Rainbow were an English rock band formed by former Deep Purple guitarist Ritchie Blackmore in 1975. The name of the band Rainbow was inspired by a Hollywood bar and grill called the Rainbow that catered to rock stars, groupies and rock enthusiasts. It was here that Blackmore spent his off time from Deep Purple and met vocalist Ronnie James Dio.

THE DIO YEARS

In 1974, Blackmore became infuriated at the funk/soul (or as Blackmore called Shoeshine music) elements being introduced to Deep Purple by David Coverdale and Glenn Hughes, as well as with the rejection from his bandmates of his suggestion to record a cover for inclusion on Stormbringer. Blackmore had originally intended to record Steve Hammond's "Black Sheep of the Family", a song recorded by the band Quatermass, as a solo single to express that his ideas were being suppressed in Deep Purple. During recent US tours, Deep Purple's support band had been Elf, and Ritchie had been impressed by Elf's singer, Ronnie James Dio. Blackmore and Dio found they had such a creative rapport that a full album's worth of music was soon composed, and they recorded it with Elf as a session band. Emboldened by the experience, Blackmore decided to leave Deep Purple and form his own band around Elf, effectively taking it over minus their guitarist and renaming it Rainbow.

Rainbow's debut album, Ritchie Blackmore's Rainbow, was released in 1975 and featured the minor hit "Man on the Silver Mountain". Rainbow's music was different from Deep Purple's. The music was more directly inspired by classical music, and Dio wrote lyrics about medieval themes. Dio possessed a versatile vocal range capable of singing both hard rock and lighter ballads.

Blackmore fired everybody except Dio shortly after the album was recorded due to Gary Driscoll's R&B style of drumming and funky bass playing of Craig Gruber. Blackmore recruited Cozy Powell, Jeff Beck's drummer, bassist Jimmy Bain, and American keyboard player Tony Carey. This lineup went on to record the next album Rising. This line-up also commenced the first world tour for the band, with the first US dates in late 1975. By the time of the European dates in the summer of 1976, Rainbow's reputation as a blistering live act was already established. Blackmore subsequently decided that Bain was substandard and fired him in January 1977.

However, Blackmore had difficulty finding replacements he liked. For a bass player, Blackmore originally chose Mark Clarke from the band Tempest, but once in the studio for the next album, Long Live Rock 'n' Roll, Blackmore disliked his playing so much that he fired Clarke on the spot and played bass himself on all but four songs: "Long Live Rock N' Roll", "Gates of Babylon", "Kill the King", and "Sensitive To Light". For these tracks, he finally settled on Australian Bob Daisley.
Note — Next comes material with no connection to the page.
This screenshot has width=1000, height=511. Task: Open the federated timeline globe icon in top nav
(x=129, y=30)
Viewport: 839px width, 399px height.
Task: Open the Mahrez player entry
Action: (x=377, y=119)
After the release and extensive world tour in 1977–78, Blackmore decided that he wanted to take the band in a new commercial direction away from the "sword and sorcery" theme and hired former (now current) Deep Purple bassist Roger Glover as a producer and songwriter.
Dio did not agree with this change and left Rainbow. He would go on to replace Ozzy Osbourne as the lead singer in Black Sabbath.

COMMERCIAL SUCCESS

Blackmore attempted to replace Dio with Ian Gillan, but Gillan turned him down. After a series of auditions, former vocalist/guitarist of The Marbles, Graham Bonnet was recruited instead. Powell stayed, but Daisley and Stone were both fired, the later being replaced by keyboardist Don Airey (later in Deep Purple). The first album from the new lineup, Down to Earth, featured the band's first major singles chart successes, "All Night Long" and the Russ Ballard penned "Since You Been Gone".

In 1980, the band headlined the inaugural 'Monsters of Rock' festival at Castle Donington in England. However, this was Powell's last Rainbow gig, as he had already given his notice to quit, disliking Blackmore's increasingly pop metal direction. He would go on to play for Michael Schenker, Whitesnake (founded by Blackmore's former Deep Purple bandmate David Coverdale) and Black Sabbath. Bonnet was fired the night Powell quit due to a drunken performance. Soon after, he would also join the Michael Schenker Group.Ironically, Bonnet was fired from MSG due to similar problems as with Rainbow.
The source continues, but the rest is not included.